Pick out every line in the rows below that contains the string "Instruction", and copy each one in full.

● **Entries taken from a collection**
## Start
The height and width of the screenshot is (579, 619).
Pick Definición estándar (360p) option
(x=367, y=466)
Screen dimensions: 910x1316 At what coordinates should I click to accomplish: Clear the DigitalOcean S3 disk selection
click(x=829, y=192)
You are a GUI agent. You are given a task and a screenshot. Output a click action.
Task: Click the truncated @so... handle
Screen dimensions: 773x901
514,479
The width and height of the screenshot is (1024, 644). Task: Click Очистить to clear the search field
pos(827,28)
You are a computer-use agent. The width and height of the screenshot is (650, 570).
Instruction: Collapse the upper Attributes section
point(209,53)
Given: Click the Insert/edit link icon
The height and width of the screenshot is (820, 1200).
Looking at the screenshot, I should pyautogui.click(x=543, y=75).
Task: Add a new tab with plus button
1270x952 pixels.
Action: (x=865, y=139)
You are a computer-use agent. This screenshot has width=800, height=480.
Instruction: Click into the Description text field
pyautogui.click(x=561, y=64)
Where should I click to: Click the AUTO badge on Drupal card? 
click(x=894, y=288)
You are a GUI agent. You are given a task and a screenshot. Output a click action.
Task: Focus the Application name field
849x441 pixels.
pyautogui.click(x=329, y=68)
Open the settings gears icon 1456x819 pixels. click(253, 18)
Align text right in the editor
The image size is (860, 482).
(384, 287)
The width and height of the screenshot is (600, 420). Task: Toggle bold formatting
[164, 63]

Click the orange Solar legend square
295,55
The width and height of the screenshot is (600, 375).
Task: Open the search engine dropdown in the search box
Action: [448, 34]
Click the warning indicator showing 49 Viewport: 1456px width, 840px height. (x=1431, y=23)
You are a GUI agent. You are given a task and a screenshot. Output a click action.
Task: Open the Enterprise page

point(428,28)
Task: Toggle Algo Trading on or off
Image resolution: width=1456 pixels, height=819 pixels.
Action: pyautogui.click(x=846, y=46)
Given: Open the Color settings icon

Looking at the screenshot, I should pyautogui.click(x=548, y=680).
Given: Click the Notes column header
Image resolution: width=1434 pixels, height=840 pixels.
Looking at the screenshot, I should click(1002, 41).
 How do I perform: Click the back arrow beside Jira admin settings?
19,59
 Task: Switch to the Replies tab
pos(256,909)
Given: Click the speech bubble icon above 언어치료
## End
● **ANSWER TO THIS EXERCISE**
Instruction: Collapse the upper Attributes section
Instruction: Click into the Description text field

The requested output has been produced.